33.02 Can ChatGPT Help Us Bill Operative Notes More Accurately?

R.W. Browning3, W.M. Oslock1, L. Wood1, R. Chandra3, Y. Wu3, M. Rubyan2, D. Mosher4, N. Kohli5, D.I. Chu1  1University Of Alabama at Birmingham, Department Of Surgery, Division Of Gastrointestinal Surgery, Birmingham, AL, USA 2University Of Michigan, School Of Public Health, Ann Arbor, MI, USA 3University Of Alabama at Birmingham, Heersink School Of Medicine, Birmingham, AL, USA 4University Of Alabama at Birmingham, School Of Public Health, Birmingham, AL, USA 5University Of Alabama at Birmingham, College Of Arts And Sciences, Birmingham, AL, USA

Introduction:  The use of artificial intelligence within medicine, including administrative activities, has emerged as a rapidly expanding area of research. This is especially promising for small hospitals which lack resources to invest in staff like billers.

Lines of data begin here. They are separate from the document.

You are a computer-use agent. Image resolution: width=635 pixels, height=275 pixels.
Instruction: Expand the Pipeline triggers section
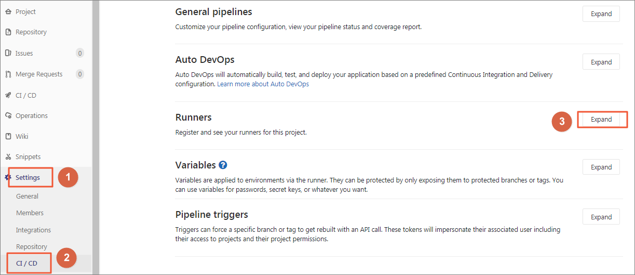tap(601, 217)
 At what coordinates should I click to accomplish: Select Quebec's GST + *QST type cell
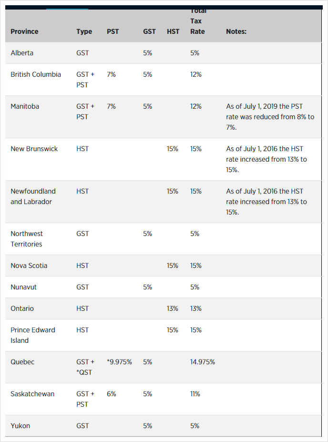point(85,367)

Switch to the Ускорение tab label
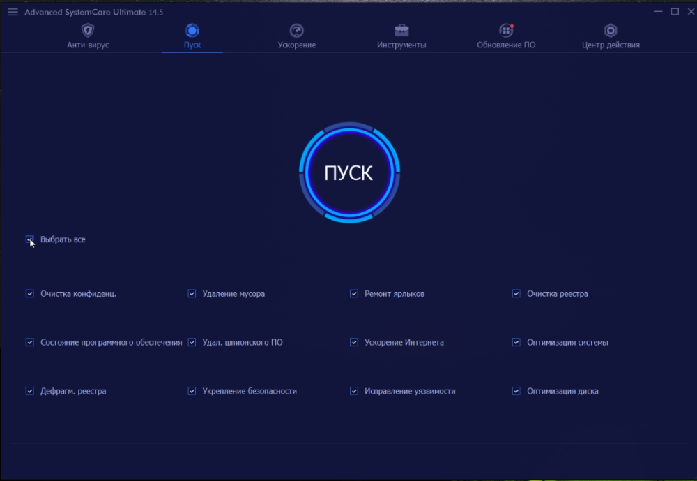pyautogui.click(x=296, y=45)
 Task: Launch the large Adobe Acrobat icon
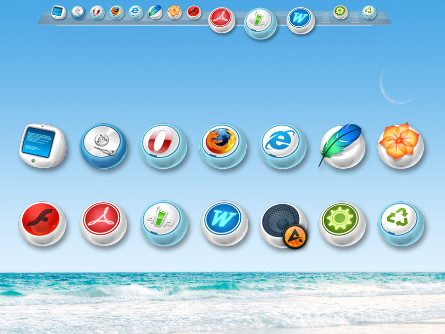point(103,223)
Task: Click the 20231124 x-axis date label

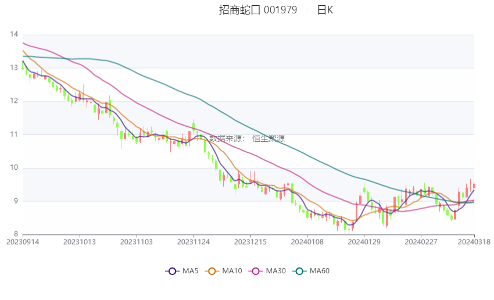Action: coord(194,241)
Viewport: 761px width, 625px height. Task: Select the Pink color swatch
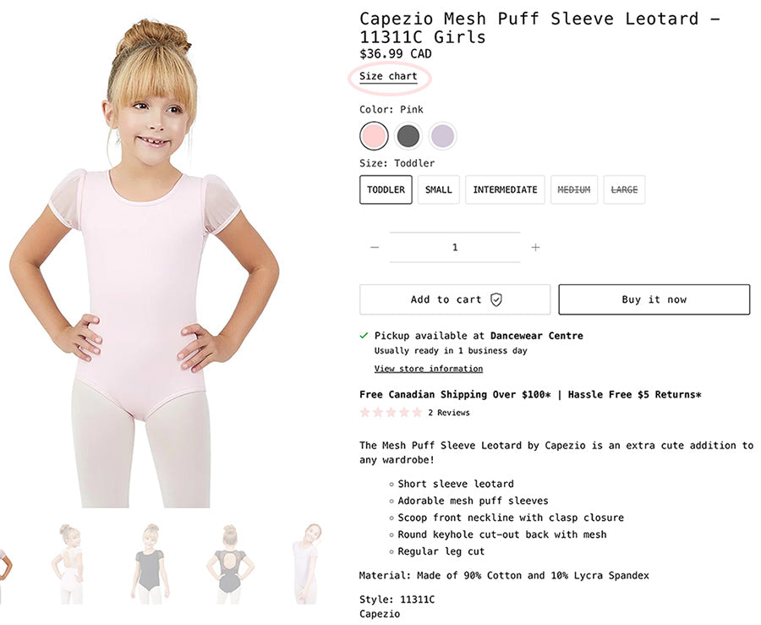coord(374,135)
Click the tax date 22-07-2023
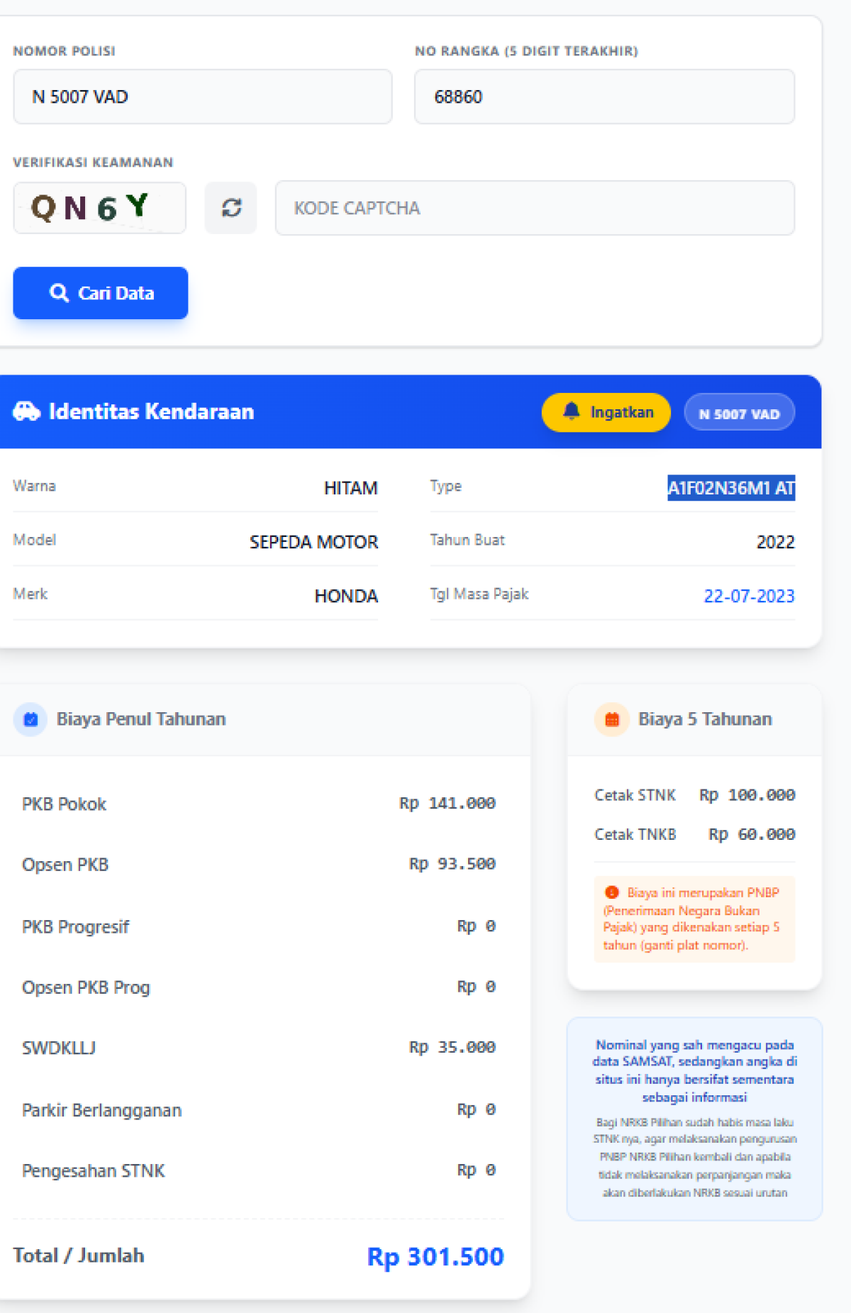Image resolution: width=851 pixels, height=1313 pixels. [748, 596]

One area that has not been well studied is the application of large language models to billing from operative notes. Given this, our study aims to evaluate the feasibility of using an accessible large language model to code colorectal operative notes.

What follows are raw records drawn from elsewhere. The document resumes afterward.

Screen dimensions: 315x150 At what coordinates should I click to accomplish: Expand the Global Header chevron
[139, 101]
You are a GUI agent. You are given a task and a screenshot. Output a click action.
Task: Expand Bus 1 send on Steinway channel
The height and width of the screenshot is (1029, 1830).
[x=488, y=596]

Methods:  This retrospective study identified colorectal operations performed in 2022 within our institutional National Surgical Quality Improvement Program (NSQIP) database. Operations were identified based on current procedural terminology (CPT) codes. The operative notes were then de-identified and entered into ChatGPT-3.5 to assign CPT codes using three prompts: The Basic prompt asked: “Please provide the appropriate CPT code for the following operative note.” The Role-based prompt asked: “Take on the role of a medical coder and provide any appropriate CPT codes for the following operative notes.” Lastly an Example-based prompt offered some training: “Attached are three operative notes with appropriate CPT codes. Please provide the appropriate CPT code for the following fourth operative note.” Each prompt was repeated five times per operative note then compared to the NSQIP CPT code to assess for consistency. Both recorded and ChatGPT-assigned CPT codes were then converted into work relative value units (wRVUs) and compared using chi-square tests and ANOVA.

Results: In total, 447 colorectal operative notes were collected with a mean word count of 622. The majority of operations were performed by colorectal surgeons (90.6%). The most common procedures were 44205 (MIS colon resection with ostomy (n=81, 32.9%)) and 44207 (MIS colon resection with low pelvis anastomosis (n=81, 32.9%)). ChatGPT-assigned CPT codes rarely matched NSQIP-recorded ones with poor performance across prompts: 20.0% Basic, 19.8% Role, and 20.8% Example (p=0.83). When a multivariable model of code accuracy was constructed controlling for specialty, word count, prompt, and procedure, prompt was still not significant in improving accuracy. wRVU results were variable. ChatGPT-assigned CPT codes yielded wRVUs near NSQIP-recorded CPT codes with the Basic and Example prompts, differing by only +1.71 and +0.76 wRVUs respectively. In contrast, the Role-based prompt resulted in a mean difference of +11.63 wRVU.

Conclusion: In this study, ChatGPT did not consistently identify CPT codes equivalent to NSQIP-recorded CPT codes. However, ChatGPT was able to identify CPT codes with wRVUs higher than those associated with NSQIP-recorded ones using the Role-based prompt. While further research is needed, these findings suggest an opportunity to address potential lost wRVUs (and therefore revenue) using large language models.